Apple to Raise Prices Due to Memory Chip Crunch

31 pointsposted 4 hours ago
by foobarqux

13 Comments

CodeWriter23

2 hours ago

I thought they fabbed RAM on-chip.

DuckConference

2 hours ago

No, they're regular LPDDR dice from one of the big manufacturers that are mounted on the same package as the SoC.

calf

2 hours ago

Is there a citation for this? I've found that the majority of Google searches tend to gloss over this hardware detail.

Kirby64

an hour ago

The process used for RAM and the process used for the cutting edge microprocessors are nothing alike, so it’s physically impossible to have the same piece of silicon have both DDR RAM and the CPU. You’re not really going to find a citation to something this well known.
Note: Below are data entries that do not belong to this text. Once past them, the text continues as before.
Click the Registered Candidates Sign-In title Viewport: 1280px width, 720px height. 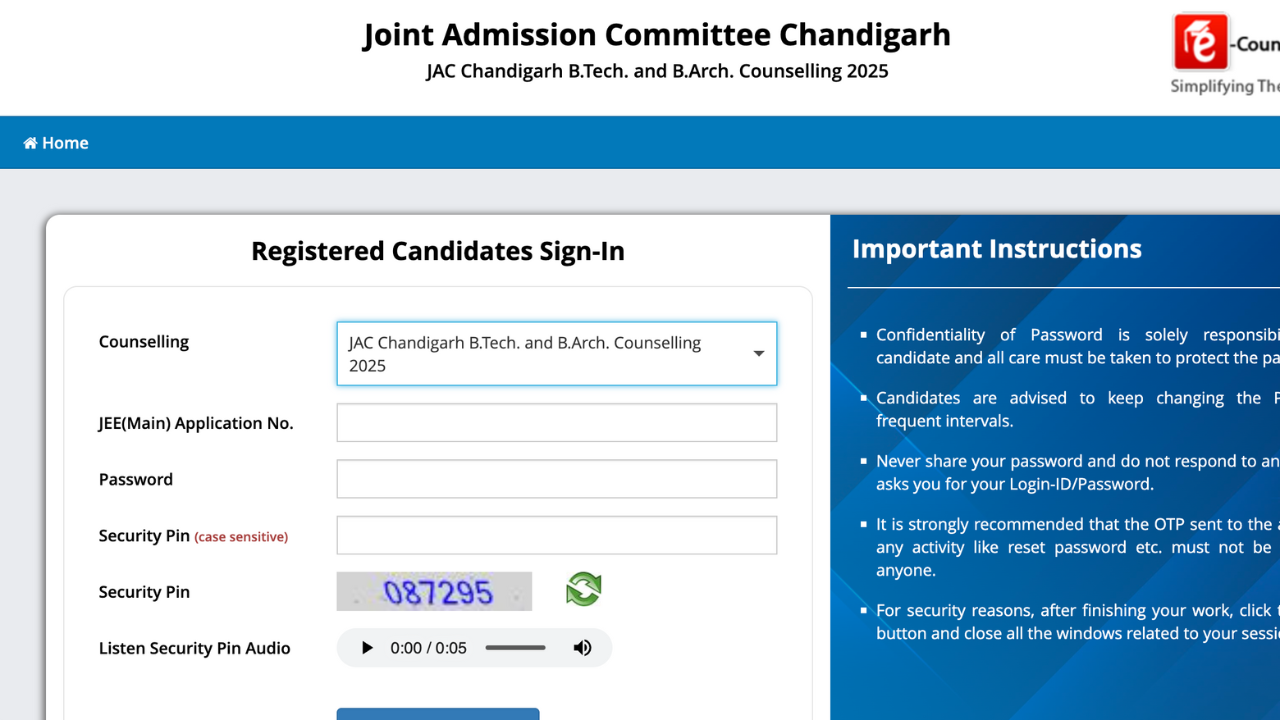tap(438, 251)
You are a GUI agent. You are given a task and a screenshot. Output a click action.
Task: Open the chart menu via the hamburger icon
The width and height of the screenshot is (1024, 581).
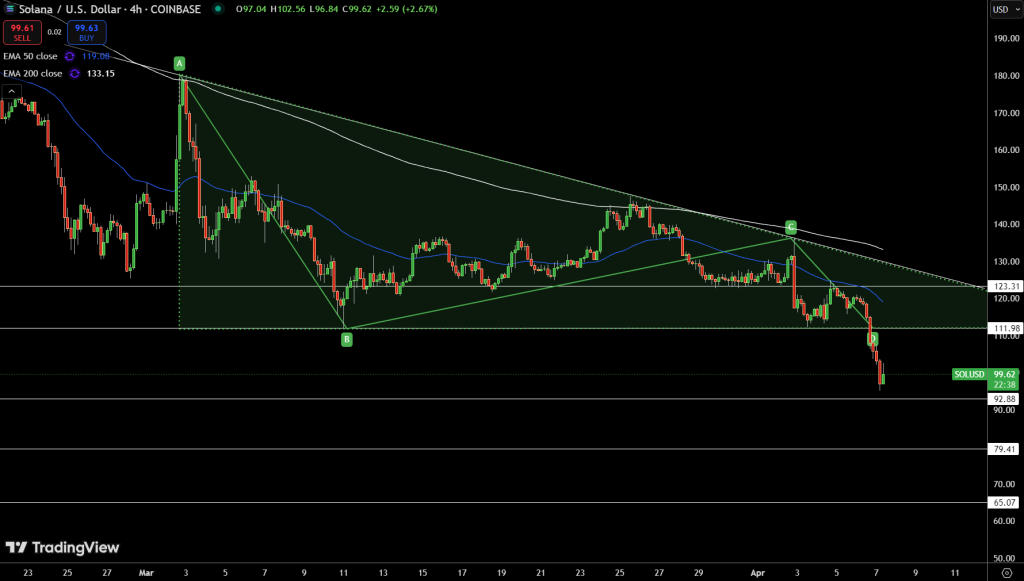(x=10, y=9)
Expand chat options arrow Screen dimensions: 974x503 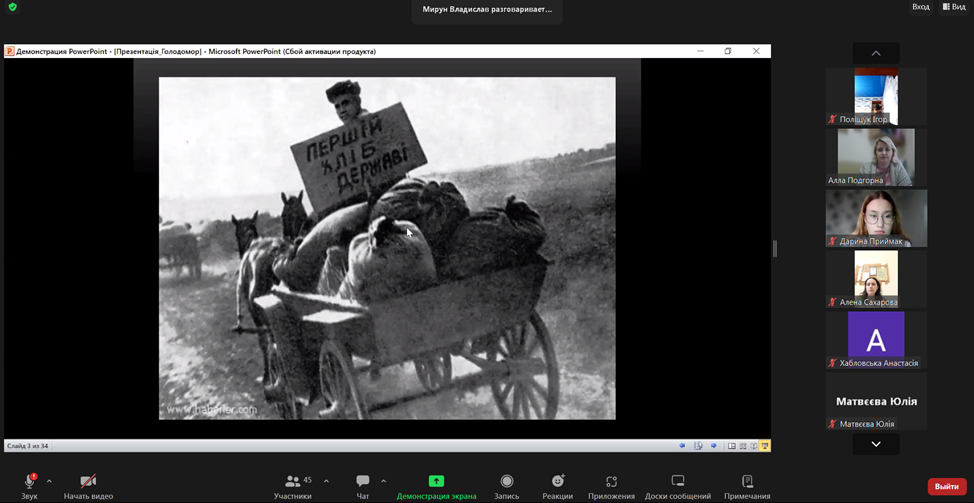(383, 481)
Literally every phone, for instance, has “unified memory” with the RAM die stacked on top of the CPU die, as well.

calf

an hour ago

The problem there is that Apple's marketing speak of "unified memory" creates different and confusing connotations.

It is not as surprising that modern chips stack or tile dies together, such as on phones and the like.
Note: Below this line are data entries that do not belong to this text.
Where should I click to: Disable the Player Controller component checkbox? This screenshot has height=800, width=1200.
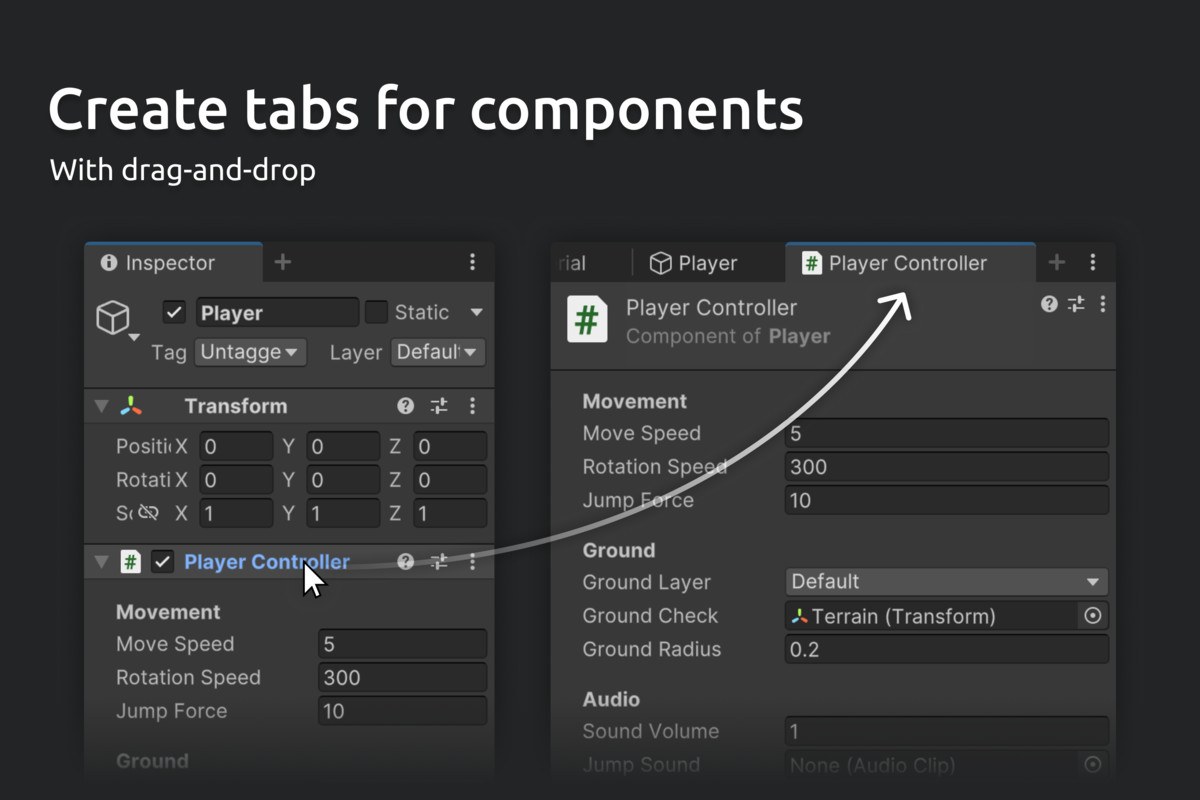tap(162, 562)
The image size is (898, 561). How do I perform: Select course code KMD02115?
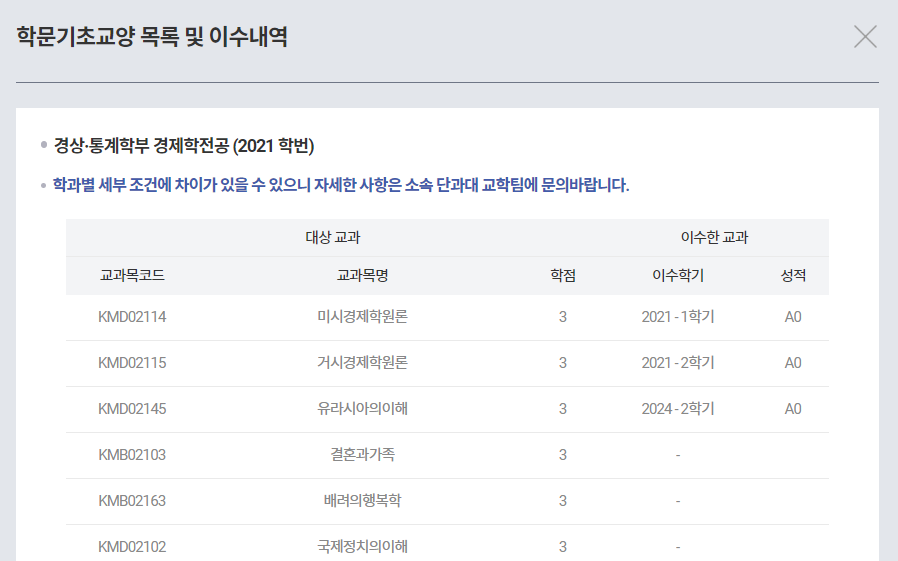[132, 363]
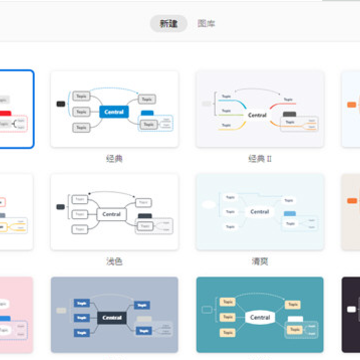Pick the 浅色 theme thumbnail
The width and height of the screenshot is (360, 360).
pos(114,212)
edit: Note also there is historical precedent for specialized SoCs that integrate DRAM on the same ASIC, see eDRAM: https://en.wikipedia.org/wiki/EDRAM

Your argument also require the reader knowing the technical premises that CPU and RAM processes are different nm, and that processes of different nm cannot be done on the same chip. These are not obvious or even absolute facts to anyone.
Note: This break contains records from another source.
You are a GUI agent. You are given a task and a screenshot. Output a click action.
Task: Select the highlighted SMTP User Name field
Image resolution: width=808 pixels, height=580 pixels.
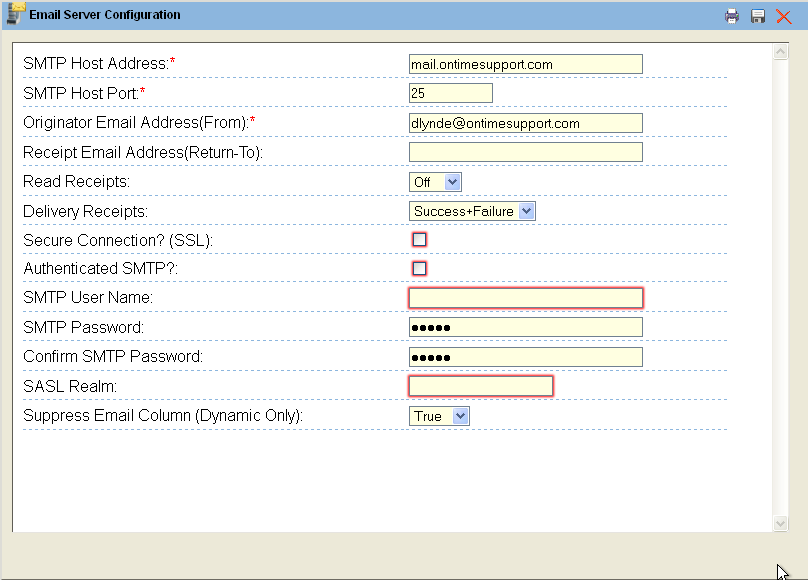(x=525, y=297)
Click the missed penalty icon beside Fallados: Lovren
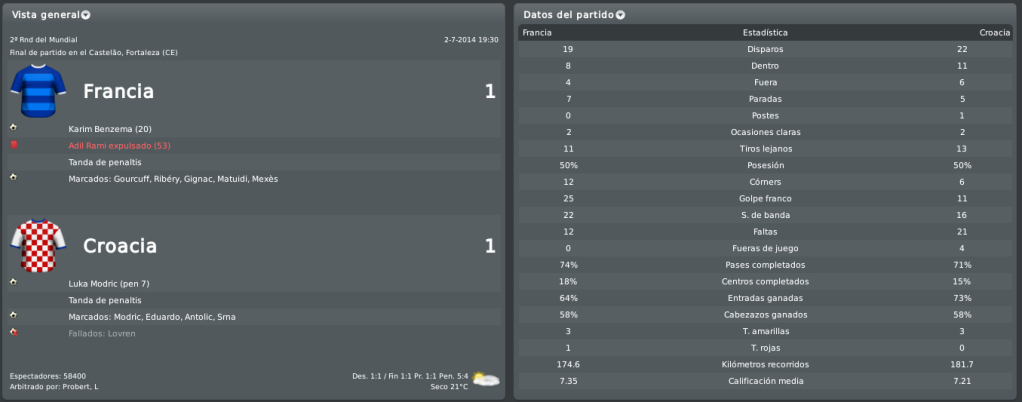Viewport: 1022px width, 402px height. 14,332
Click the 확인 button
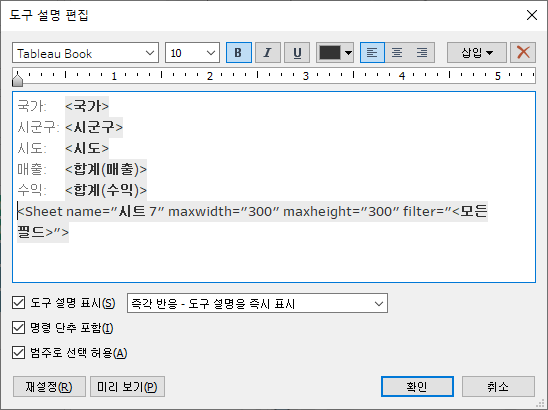Viewport: 548px width, 410px height. point(417,387)
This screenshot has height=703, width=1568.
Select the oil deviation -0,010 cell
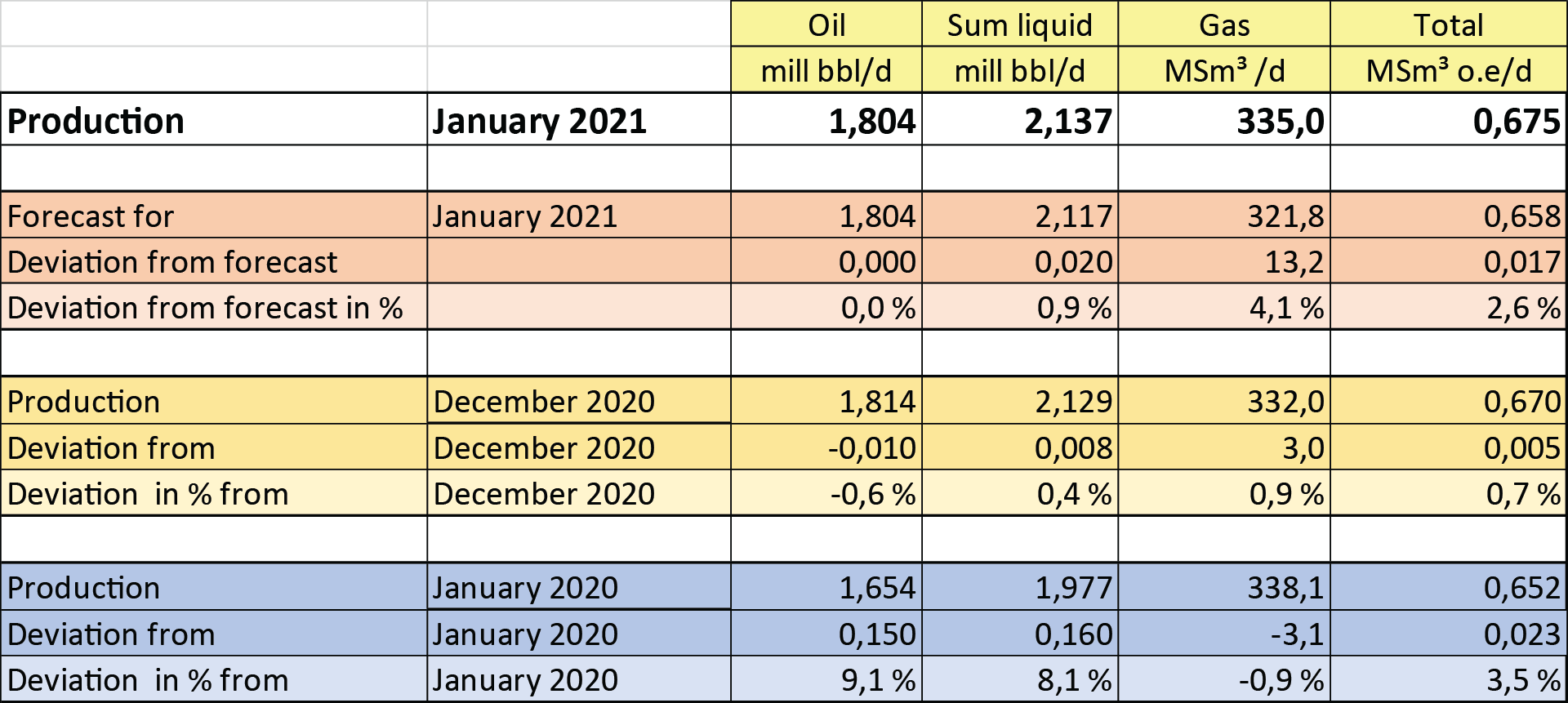click(x=826, y=447)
Actually a good place to find these sorts of citations are tech magazines that explain these new things, maybe like Ars Technica used to (i.e., a piece on "What is Apple's unified memory"), or else in academic research that sometimes studies contemporary chips, their research papers might have a blurb discussing the actual hardware architecture of such and such company's design. Or maybe there's an EETimes piece discussing Apple Silicon technology in one of their back issues, e.g. in trade journal literature.

So, what is well known varies depending on the audience. It is both plausible, and appropriate, for technological ambiguities and details to be explicitly discussed and clarified, either by the maker or by other journalists and writers.

And finally, consider also what is well-misknown. If you go online and look, lots of lay comments since Apple Silicon really do believe they are literally the same IC chip. So you have to ask how did that come to be?

Kirby64

an hour ago

> The problem there is that Apple's marketing speak of "unified memory" creates different and confusing connotations.

Unified memory has nothing to do with them being on the same chip… it just has to do with them being the same pool of memory shared between cpu and gpu. Apple marketing is pretty clear on that too. The only reason it’s unique is that doing unified memory on laptops is kinda unheard of until then. It’s been the standard on tablets and phones for years.

q3k

2 hours ago

You can physically tell from how the chips look like.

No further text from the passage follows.